Documentation Center

Common stem–word difference penalty

The use of stemming allows for the fuzzy process to identify some match candidates that it was previously unable to find. Words that share a common stem arguably should be scored in a manner that reflects their commonality. The current scoring algorithm does not take into account stem commonality between words being compared. Any change in the word results in a full word penalty being applied. For instance (as noted earlier), if the sentence The cat in the hat were compared to the sentence fragment The cats in the hats. the current scoring process would report a score of 60% because three of the five words are the same. cat and cats are treated as two completely different words.

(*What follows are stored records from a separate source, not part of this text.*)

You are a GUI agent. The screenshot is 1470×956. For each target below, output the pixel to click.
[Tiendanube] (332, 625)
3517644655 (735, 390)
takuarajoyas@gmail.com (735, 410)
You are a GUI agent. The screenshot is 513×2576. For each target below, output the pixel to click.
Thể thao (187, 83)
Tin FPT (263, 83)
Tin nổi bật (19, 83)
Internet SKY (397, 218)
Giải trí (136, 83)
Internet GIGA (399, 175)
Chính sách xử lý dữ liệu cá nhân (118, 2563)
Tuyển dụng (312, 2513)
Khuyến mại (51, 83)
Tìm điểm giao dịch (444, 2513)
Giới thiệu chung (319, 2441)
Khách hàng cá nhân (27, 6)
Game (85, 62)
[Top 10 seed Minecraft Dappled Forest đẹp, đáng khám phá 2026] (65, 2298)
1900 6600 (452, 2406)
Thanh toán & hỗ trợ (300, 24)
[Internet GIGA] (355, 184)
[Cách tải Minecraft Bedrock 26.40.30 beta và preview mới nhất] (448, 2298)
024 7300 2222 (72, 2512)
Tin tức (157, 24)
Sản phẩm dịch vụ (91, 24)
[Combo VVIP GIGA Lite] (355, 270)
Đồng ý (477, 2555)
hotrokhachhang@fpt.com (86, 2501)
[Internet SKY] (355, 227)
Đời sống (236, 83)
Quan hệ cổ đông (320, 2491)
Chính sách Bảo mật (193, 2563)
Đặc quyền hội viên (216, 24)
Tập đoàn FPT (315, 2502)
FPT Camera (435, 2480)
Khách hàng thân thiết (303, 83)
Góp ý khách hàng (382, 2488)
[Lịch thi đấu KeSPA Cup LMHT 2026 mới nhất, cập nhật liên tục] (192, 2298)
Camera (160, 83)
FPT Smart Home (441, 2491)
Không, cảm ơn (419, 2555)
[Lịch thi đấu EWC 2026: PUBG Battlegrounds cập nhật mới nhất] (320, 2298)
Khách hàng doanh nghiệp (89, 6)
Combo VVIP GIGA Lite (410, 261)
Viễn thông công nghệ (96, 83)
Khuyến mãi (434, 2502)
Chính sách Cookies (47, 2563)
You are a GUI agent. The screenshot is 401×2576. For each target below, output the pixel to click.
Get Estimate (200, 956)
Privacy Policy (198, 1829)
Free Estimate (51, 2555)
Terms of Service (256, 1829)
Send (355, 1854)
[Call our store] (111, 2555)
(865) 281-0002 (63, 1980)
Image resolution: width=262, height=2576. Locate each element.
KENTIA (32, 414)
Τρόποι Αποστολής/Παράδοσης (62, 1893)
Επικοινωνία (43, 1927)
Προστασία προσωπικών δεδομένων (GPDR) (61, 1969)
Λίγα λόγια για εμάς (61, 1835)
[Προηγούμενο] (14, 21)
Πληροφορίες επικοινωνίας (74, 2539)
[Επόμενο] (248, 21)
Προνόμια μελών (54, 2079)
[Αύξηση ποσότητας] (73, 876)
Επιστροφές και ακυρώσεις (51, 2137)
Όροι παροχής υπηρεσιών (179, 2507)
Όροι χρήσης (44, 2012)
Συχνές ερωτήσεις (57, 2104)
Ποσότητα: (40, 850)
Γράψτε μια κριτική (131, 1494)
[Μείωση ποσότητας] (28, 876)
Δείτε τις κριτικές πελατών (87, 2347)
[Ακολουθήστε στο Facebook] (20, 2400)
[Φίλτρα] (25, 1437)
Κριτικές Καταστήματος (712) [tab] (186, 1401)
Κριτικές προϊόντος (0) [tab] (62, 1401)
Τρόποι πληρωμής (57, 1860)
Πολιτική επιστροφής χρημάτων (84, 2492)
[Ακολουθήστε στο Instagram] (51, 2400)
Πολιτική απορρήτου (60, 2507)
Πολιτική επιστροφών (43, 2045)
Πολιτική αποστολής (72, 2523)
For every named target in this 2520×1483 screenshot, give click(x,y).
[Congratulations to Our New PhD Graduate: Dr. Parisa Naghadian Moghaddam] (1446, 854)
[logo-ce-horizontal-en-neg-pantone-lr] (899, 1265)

The stemming penalty suggests that instead of treating words with a common stem as completely different, they should be treated as being related. Instead of applying a full penalty, only apply a partial penalty that reflects the perceived effort for translating from one form of a word to another of its form.

The TM property, tm_score_same_stem_penalty, allows you to configure this value. The value should be between 0 and 1. A value of 0 means that no penalty is exacted on the match if the stem is the same, but the word is not exactly the same. A value of 1 means that the full penalty is taken, and different words with the same stems are treated as completely different words. A meaningful value is somewhere between these two extremes, and the customer should consider carefully what makes sense for them.

This penalty is applied only when stemmers are used. The default value for this penalty is .05 (5% weighted penalty). Alternatively, it can default to 1, which will force the customer to assign a meaningful value that may more appropriately represent the effort of translating from one form of a word to another.

The tm.properties file entry and default value is:
tm_score_same_stem_penalty=.05